Mayor’s Conviction Upheld — But Did He Really Act under “Color of Law”?

United States v. Philip Giordano, Docket No. 03-1394 (2d Cir. March 3, 2006) (Jacobs, Sotomayor, Hall): Giordano is the former mayor of Waterbury, Connecticut. He was convicted by a jury of (1) two counts of 18 U.S.C. § 242 (violating someone’s civil rights “under color of [] law”) (the “civil rights counts”); (2) fourteen counts of 18 U.S.C. § 2425 (using a “facility of interstate commerce” to transmit the name or other identifying information of a person under age 16, with the intent to entice or solicit the person to engage in sexual activity) (the “phone counts”); and (3) one § 371 conspiracy count involving the § 2425 violations.
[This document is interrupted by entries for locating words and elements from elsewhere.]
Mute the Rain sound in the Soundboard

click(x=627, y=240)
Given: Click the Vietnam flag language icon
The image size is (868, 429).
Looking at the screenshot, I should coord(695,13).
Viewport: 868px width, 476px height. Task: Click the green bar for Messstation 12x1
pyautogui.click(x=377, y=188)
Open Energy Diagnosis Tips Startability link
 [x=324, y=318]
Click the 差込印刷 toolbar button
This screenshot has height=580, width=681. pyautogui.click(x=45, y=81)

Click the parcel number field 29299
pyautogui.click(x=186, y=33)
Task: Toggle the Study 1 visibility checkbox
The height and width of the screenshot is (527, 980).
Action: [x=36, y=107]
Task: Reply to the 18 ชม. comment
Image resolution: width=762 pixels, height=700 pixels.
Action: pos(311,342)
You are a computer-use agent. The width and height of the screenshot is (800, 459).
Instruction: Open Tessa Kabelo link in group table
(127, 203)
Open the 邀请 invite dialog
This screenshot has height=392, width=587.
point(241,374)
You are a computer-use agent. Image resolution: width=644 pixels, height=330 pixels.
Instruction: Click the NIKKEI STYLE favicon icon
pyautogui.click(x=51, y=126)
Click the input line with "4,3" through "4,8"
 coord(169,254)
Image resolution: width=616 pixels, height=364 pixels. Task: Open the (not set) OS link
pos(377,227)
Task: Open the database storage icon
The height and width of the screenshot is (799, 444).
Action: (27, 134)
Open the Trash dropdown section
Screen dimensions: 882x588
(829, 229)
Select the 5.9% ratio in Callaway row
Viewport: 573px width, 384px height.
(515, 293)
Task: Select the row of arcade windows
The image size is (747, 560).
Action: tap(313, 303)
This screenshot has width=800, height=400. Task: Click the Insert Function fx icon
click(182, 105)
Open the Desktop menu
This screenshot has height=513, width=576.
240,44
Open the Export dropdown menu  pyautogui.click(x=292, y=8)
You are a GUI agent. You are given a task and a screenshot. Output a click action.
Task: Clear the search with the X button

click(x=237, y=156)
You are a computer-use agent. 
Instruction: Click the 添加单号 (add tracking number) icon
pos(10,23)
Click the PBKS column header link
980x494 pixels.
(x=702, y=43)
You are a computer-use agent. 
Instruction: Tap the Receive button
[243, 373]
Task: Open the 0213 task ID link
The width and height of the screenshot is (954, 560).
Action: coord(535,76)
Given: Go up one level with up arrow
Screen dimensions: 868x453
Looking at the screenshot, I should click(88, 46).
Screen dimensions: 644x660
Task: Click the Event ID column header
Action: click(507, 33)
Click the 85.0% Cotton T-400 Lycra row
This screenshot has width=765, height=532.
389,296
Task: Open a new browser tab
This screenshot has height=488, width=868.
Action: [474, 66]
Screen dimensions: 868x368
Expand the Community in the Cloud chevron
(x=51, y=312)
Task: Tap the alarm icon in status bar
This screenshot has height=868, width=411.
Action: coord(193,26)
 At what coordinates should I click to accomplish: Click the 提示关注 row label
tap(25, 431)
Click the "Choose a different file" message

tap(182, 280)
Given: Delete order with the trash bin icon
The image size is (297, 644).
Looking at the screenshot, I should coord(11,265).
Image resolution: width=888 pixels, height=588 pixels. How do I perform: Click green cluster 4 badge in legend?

On appeal, he raised numerous arguments, three of which are discussed by the Court in this published decision (the remaining arguments are discussed — and rejected — in an unpublished summary order): (1st) that the § 2425 convictions must be vacated because all of the underlying phone calls were intra-state ones (i.e., both Giordano and the other party were within Connecticut when the calls were made); (2nd) that the evidence was insufficient to support his conviction on the § 242 counts, since he did not act under “color of law” when he procured sexual services, by paying a prostitute named Jones, from Jones’s 9 year old daughter and 11 year old niece; and (3) that the district judge, who had authorized the wiretap applications that uncovered Giordano’s sordid misdeeds, should have recused himself from acting as the judge at trial. The Circuit rejects all three arguments — all of which are, apparently, issues of first impression in this Circuit — and affirms the conviction; Judge Jacobs dissents — correctly, we believe — on the 2nd issue.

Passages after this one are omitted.